In 1992, Connie Lee was partially successful in its efforts to expand beyond its original mandate, despite staunch resistance from the private firms, led by FGIC. Connie Lee snared congressional approval to enhance $600 million of single-A or higher deals over a period of five years if they have first been passed over by the larger firms. The authorization allows Connie Lee to insure $100 million of A-rated deals in 1993, 1994, and 1995, and $150 million in 1996 and 1997.

To date in 1993, Connie Lee has only insured one single-A-rated issue, a $21 million deal for Foothill-DeAnza, California Community College District. But Arthur Grisi, a managing director at Standard & Poor's, said Connie Lee indicated it expects to close two more transactions before yearend, bringing its higher rated total close to the $100 million threshold.

A further expansion would probably benefit the firm, Grisi said, although congressional approval of a larger mandate for Connie Lee would force the agency to review the rating.

Expansion would be positive for Connie Lee because it would diversify the firm's portfolio of insured bonds, and a slightly lower capital charge would result if the firm moves into less risky areas, he said.

Even given its exposure to riskier market sectors, Connie Lee has demonstrated improvement by other measures, Standard & Poor's said in its affirmation of the AAA rating.

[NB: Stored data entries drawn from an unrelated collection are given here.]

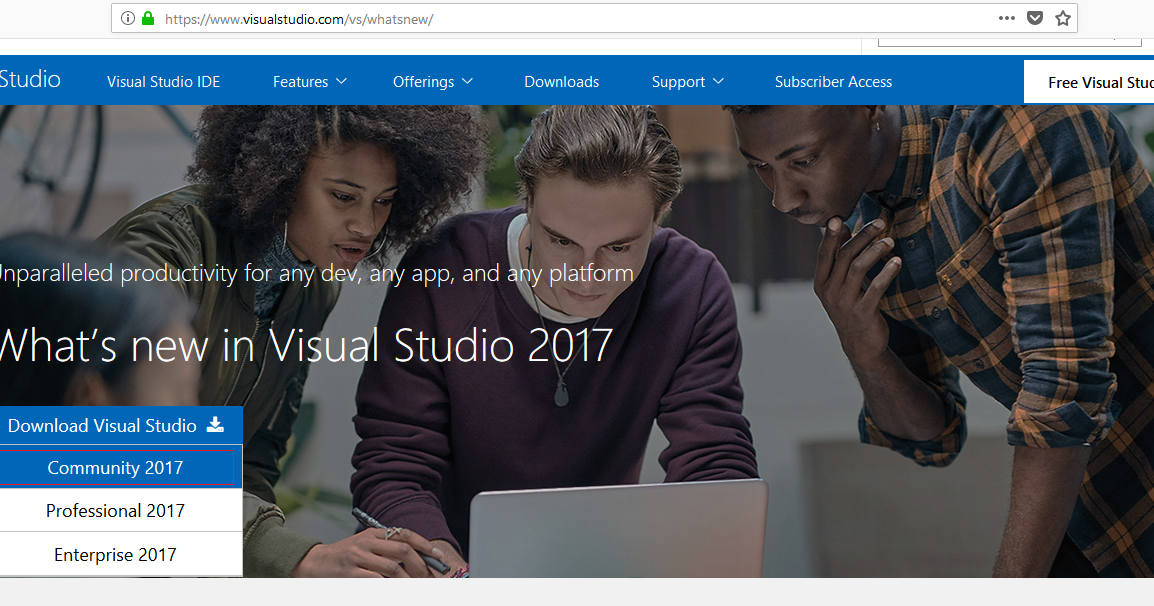Screen dimensions: 1154x606
Task: Select Professional 2017 edition
Action: 115,510
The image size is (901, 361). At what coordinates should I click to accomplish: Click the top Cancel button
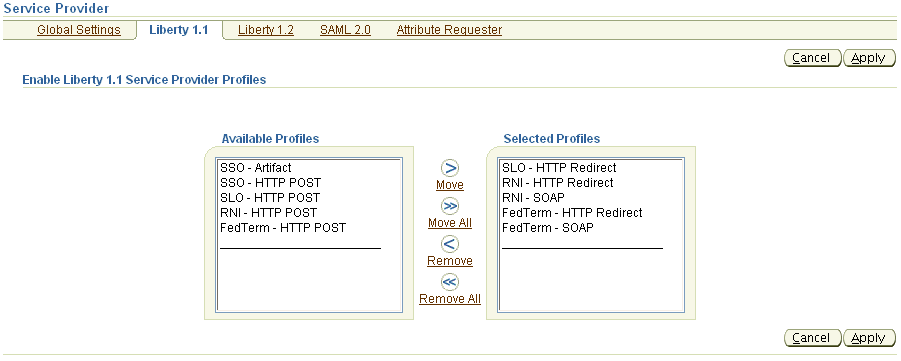coord(813,58)
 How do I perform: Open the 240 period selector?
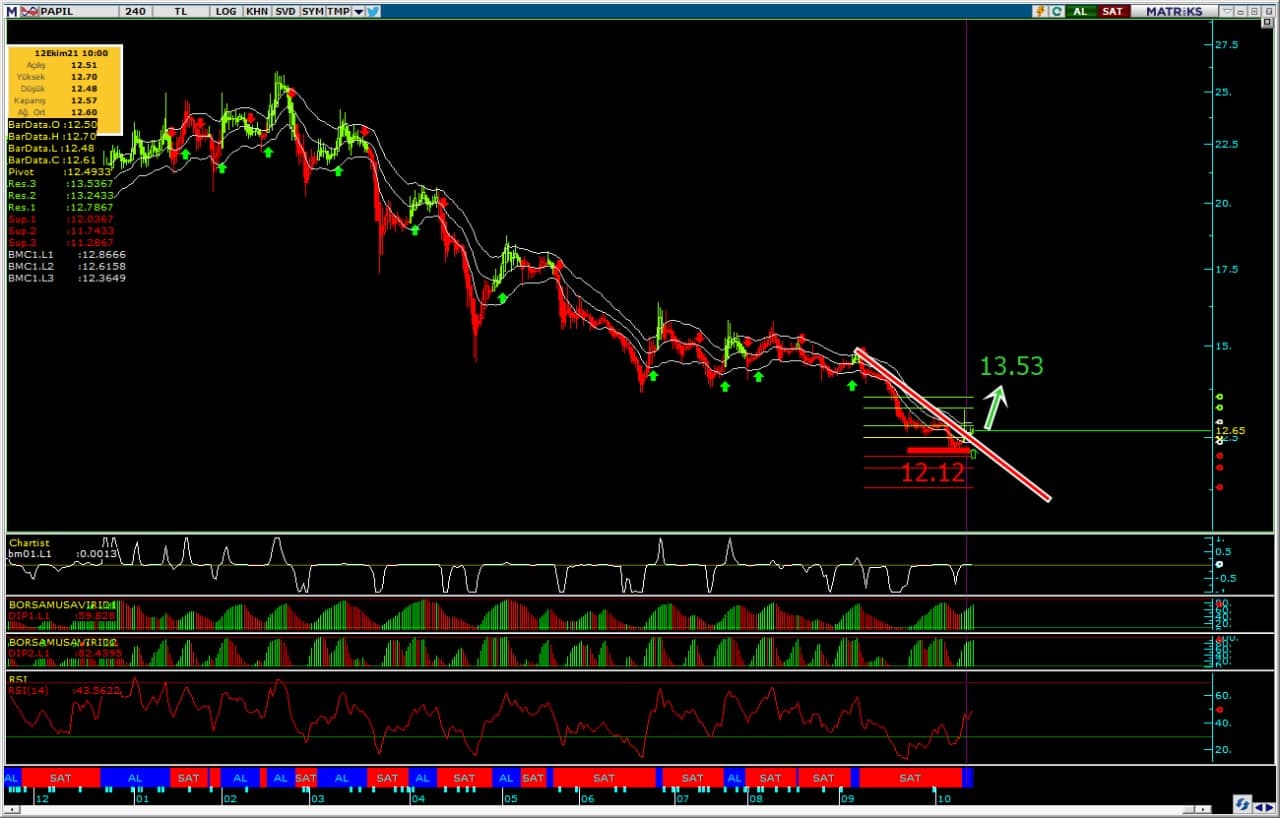[136, 11]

Most notably, the company showed improvement in its margin of safety - which measures excess capital relative to depression period losses - to a range of 1.4 times to 1.5 times currently from a range of 1.2 to 1.3 times at yearend 1992. The increase reflects the company's "successful transition from being a reinsurer to a primary insurer and the two-year track record established by the company's management in competing and growing in the primary market," the rating agency said.